First, when n=1,$$\sum_{d|1}\phi(d)=\phi(1)=1$$
Second, assume $$\sum_{d|k}\phi(d)=k\;\forall k\lt n,\;k\in\mathbb{N}$$
and let $n=p^kq, \;p\nmid q, p$ is prime,
Then $$\sum_{d|n}\phi(d)$$
$$=\sum_{0\le j\le k,\;e|q}\phi(p^je)$$
$$=\sum_{0\le j\le k,\;e|q}\phi(p^j)\phi(e)$$
$$=\sum_{0\le j\le k}\phi(p^j)\sum_{e|q}\phi(e)$$
$$=(\phi(1)+\sum_{1\le j\le k}(p^j-p^{j-1}))q$$
$$=(1+p^k-1)q$$
$$=p^kq$$
$$=n$$
By strong induction, $$\sum_{d|n}\phi(d)=n\;\forall n\in\mathbb{N}$$
Is my proof ok? Also, is there some more elegant proof? Thank you.

#### Solutions Collecting From Web of "Prove that $\sum_{d|n}\phi(d)=n$ where $\phi$ is the Euler's phi function, $n,c\in\mathbb{N}$"

Here is the cutest proof I know of this fact.
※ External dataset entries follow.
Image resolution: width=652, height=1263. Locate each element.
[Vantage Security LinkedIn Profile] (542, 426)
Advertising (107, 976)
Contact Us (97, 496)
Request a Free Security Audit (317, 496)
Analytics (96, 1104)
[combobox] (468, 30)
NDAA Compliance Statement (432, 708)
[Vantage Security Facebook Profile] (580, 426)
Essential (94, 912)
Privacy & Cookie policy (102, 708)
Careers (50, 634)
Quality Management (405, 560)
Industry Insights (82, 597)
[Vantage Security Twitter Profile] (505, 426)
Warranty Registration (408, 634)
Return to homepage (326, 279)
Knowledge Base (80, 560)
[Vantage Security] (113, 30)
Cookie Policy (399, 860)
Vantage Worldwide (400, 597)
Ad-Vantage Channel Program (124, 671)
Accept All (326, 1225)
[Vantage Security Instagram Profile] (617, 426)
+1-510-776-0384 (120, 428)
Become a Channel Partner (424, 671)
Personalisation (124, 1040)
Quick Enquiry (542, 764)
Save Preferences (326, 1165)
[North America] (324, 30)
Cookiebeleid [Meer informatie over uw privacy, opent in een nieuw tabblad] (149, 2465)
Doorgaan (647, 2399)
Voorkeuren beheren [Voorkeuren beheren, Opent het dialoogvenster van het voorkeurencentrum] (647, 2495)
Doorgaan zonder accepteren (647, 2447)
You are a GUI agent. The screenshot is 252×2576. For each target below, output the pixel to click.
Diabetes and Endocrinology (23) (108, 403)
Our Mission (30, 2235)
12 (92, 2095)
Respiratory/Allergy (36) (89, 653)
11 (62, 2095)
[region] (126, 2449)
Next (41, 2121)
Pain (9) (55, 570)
Consider the $n$ fractions $$\frac{1}{n},\frac{2}{n} \ldots \frac{n}{n}$$
There are $\varphi(n)$ fractions which do not reduce at all. In fact, for every $d|n$, there are $\phi(d)$ fractions which reduce by exactly $n/d$. How many fractions do you have?

In the cyclic group $\mathbb Z_n$there are $\varphi(d)$ elements of order $d$ if $d|n$. Since by lagrange every element has an order that divides $n$ we conclude the number of elements in $\mathbb Z_n$ is $\sum\limits_{d|n}\varphi(d)$.

Your proof is correct, but can be put more succinctly by proving the more general theorem that if $f(n)$ is multiplicative[*], then:

$$g(n)=\sum_{d\mid n} f(d)$$ is also multiplicative.

So, since $\phi(n)$ is multiplicative, you only need to check that for $n=p^k$ a prime power that:

$$p^k=\sum_{d\mid p^k} \phi(d)$$

Which you’ve done.

[*] Multiplicative means that if $m,n$ relatively prime, then $f(mn)=f(m)f(n)$.